Indeks Keyakinan Konsumen Rekor Tertinggi, Konsumsi Akan Menguat
Optimisme konsumen kian menguat tahun ini. Hal tersebut tercermin dari Indeks Keyakinan Konsumen (IKK) yang terus menanjak sepanjang lima bulan pertama 2017. Pada Mei lalu, indeks mencapai 125,9. Level indeks ini merupakan yang tertinggi dalam lebih dari satu dekade.
Mengacu pada data IKK sepanjang 2006-2017 yang dilansir di situs Bank Indonesia (BI), level IKK tak pernah setinggi Mei lalu. Kepala Ekonom Bank Central Asia (BCA) David Sumual mengatakan peningkatan indeks tersebut menunjukkan bahwa kepercayaan konsumen menguat terhadap kondisi ekonomi saat ini dan ke depan.
Ia mengatakan, kondisi ekonomi saat ini memang relatif stabil. Tingkat inflasi dan ketersediaan pekerjaan relatif baik. “Dengan stabilitas yang baik, maka ada harapan ke depan situasi semakin baik, situasi tenaga kerja dan ada peningkatan pendapatan,” kata David kepada Katadata, Jumat (10/6).

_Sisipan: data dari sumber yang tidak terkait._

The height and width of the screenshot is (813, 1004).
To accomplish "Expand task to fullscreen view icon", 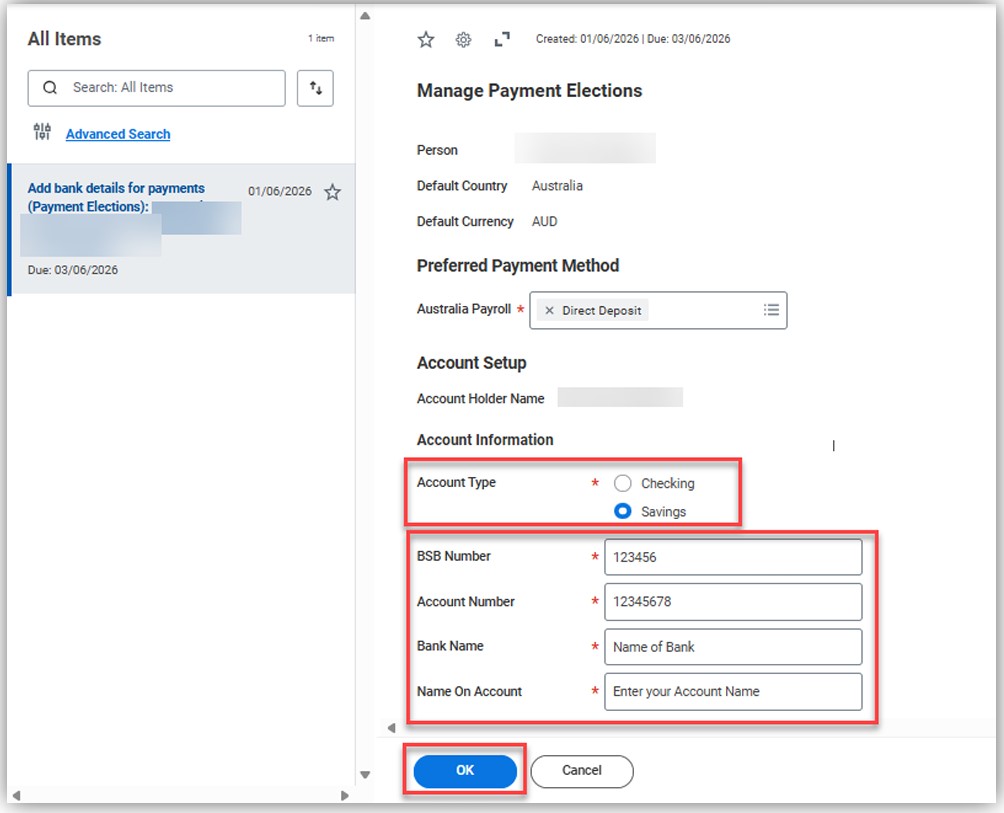I will click(x=502, y=40).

Secara berturut-turut sepanjang Januari hingga Mei lalu, IKK terus menanjak dari 115,3 pada Januari, menjadi 117,1 pada Februari, lalu naik menjadi 121,5 pada Maret, dan naik lagi menjadi 123,7 pada April, hingga mencapai 125,9 pada Mei lalu.
David berharap dengan kepercayaan konsumen yang menguat, konsumsi dalam negeri juga kian meningkat, bukan hanya disokong belanja pangan yang naik selama hari raya. “Dengan IKK naik, ke depan kami berharap pembelian durable goods (barang tahan lama) meningkat,” kata dia. Sebab, pembelian barang tahan lama bisa memacu laju perekonomian.
Durable goods yang dimaksud David seperti mobil, rumah, furnitur, dan elektronik. Ia pun mencontohkan efek berantai dari meningkatnya pembelian properti. Hal tersebut bisa menggerakkan bisnis di sektor properti dan 200 subsektornya. Subsektor yang dimaksud seperti industri semen, interior, dan jasa arsitek. “Itu baru satu, properti, belum elektronik dan lainnya,” kata dia. (Baca juga: Keterbukaan Data Bank Picu Dana Hengkang ke Properti dan Emas)
Sejauh ini, pertumbuhan pembelian barang-barang tersebut nyaris stagnan. ‘Meningkat tapi lemah,” kata dia. Salah satu penyebabnya, kelas menengah yang masih ragu-ragu membelanjakan uangnya karena melihat kondisi ekonomi dan politik global serta domestik yang tak stabil. Ia pun menyebut beberapa perhelatan yang jadi perhatian masyarakat yaitu pemilu di Eropa dan pemilukada serentak di Indonesia.
“Tapi itu semua sudah berlalu, kondisi politik, keamanan, ekonomi sudah stabil, tinggal menunggu waktu (konsumsi) meningkat ke depan,” ujarnya. (Baca juga: Menperin: Ramadan Jadi Momentum Dongkrak Pertumbuhan Industri)
David memproyeksikan pertumbuhan ekonomi bisa berkisar 5,2-5,3 persen tahun ini disokong oleh konsumsi masyarakat. Level pertumbuhan ekonomi tersebut sedikit lebih tinggi dibanding tahun lalu yang sebesar 5,02. “Iya (disokong) konsumsi masyarakat. Ekonomi kita masih bergantung 56 persen dari konsumsi,” ucapnya.